Humans have offloaded cognition to tools since ancient times, from the first tally mark to calculators and GPS devices. What makes generative AI (GenAI) different is the nature of the work it performs. Unlike previous tools, GenAI doesn’t merely support human thinking; increasingly, it substitutes for it, with consequences for a specific set of human skills. A growing body of research points to cognitive debt—the gradual erosion of critical thinking, judgment, curiosity, and originality among frequent AI users.
But the larger danger is not what happens to an individual employee; it is what happens when skill erosion occurs simultaneously across hundreds or thousands of people in an organization. We call this distributed de-skilling—a collective erosion of human skills that undermines organizational intelligence and resilience over time. This phenomenon is not a talent problem, but a system design problem rooted in how the organization builds governance, workflows, and culture around AI.
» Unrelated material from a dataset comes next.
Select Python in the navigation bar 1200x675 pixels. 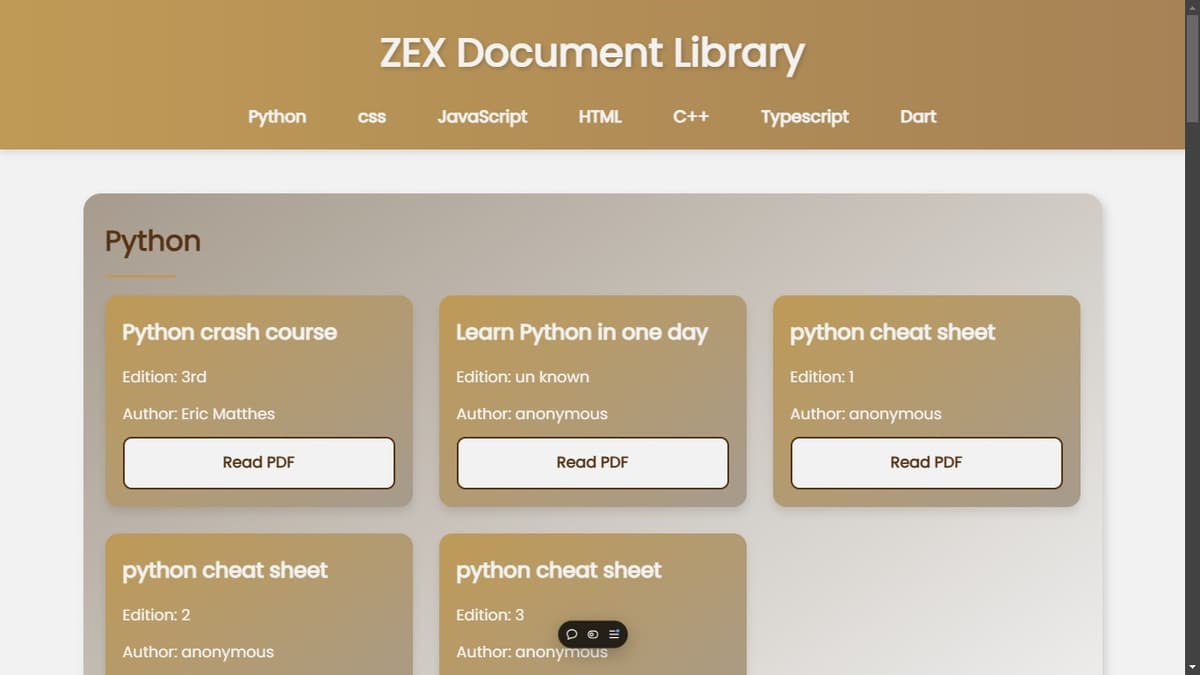pyautogui.click(x=277, y=117)
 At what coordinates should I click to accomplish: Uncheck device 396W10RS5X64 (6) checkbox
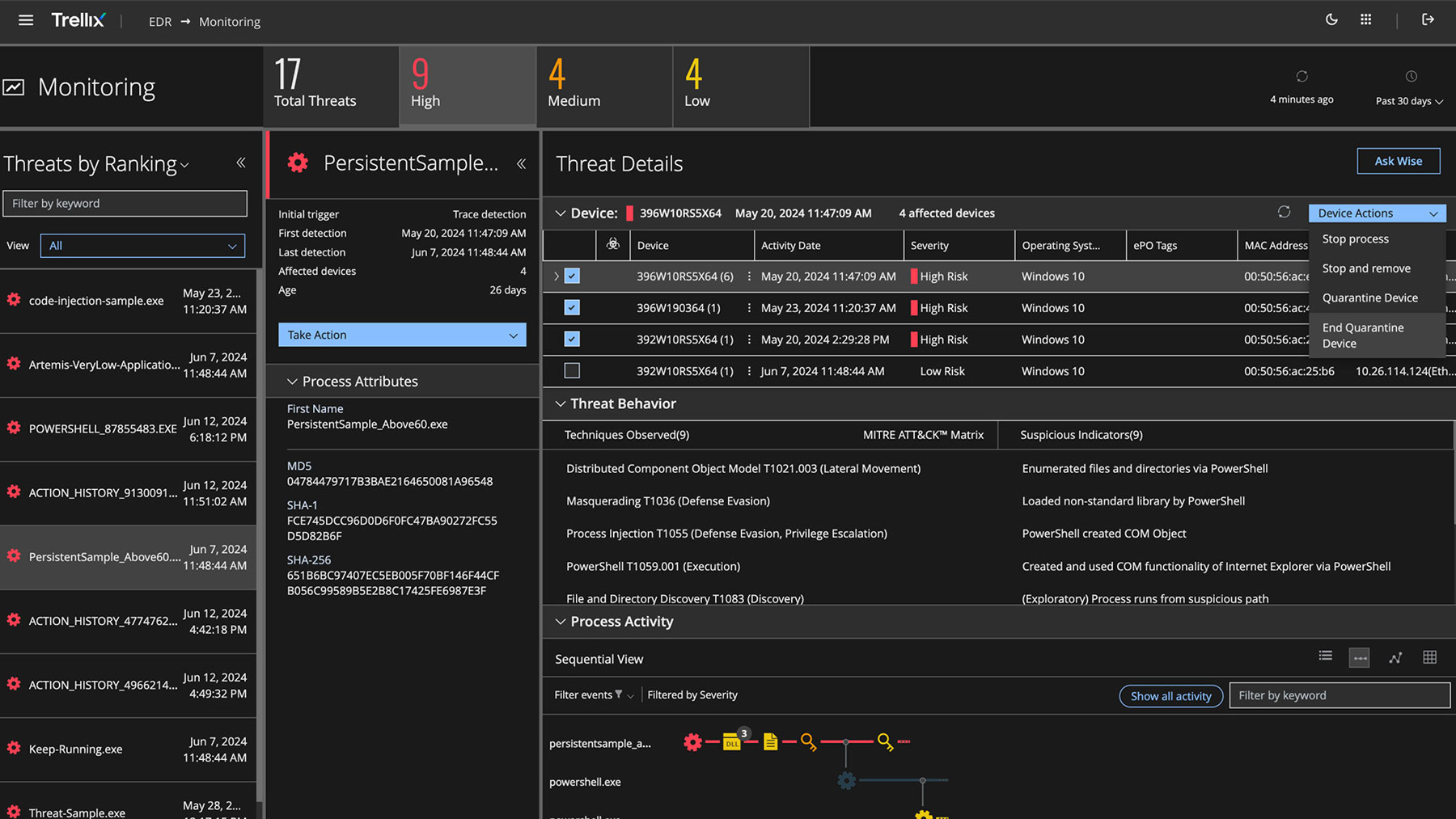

In a global study of 70 C-suite leaders and senior executives across multiple industries, we found that half are already observing de-skilling in their organizations, and more than 60% believe that de-skilling will pose a material threat within the next three to five years. On the basis of these leaders’ firsthand accounts, as well as interviews that we conducted with a dozen other company leaders, we’ve identified the organizational implications of distributed de-skilling, the skills that are most vulnerable to it, and some of the mitigation strategies that leaders are deploying to combat it.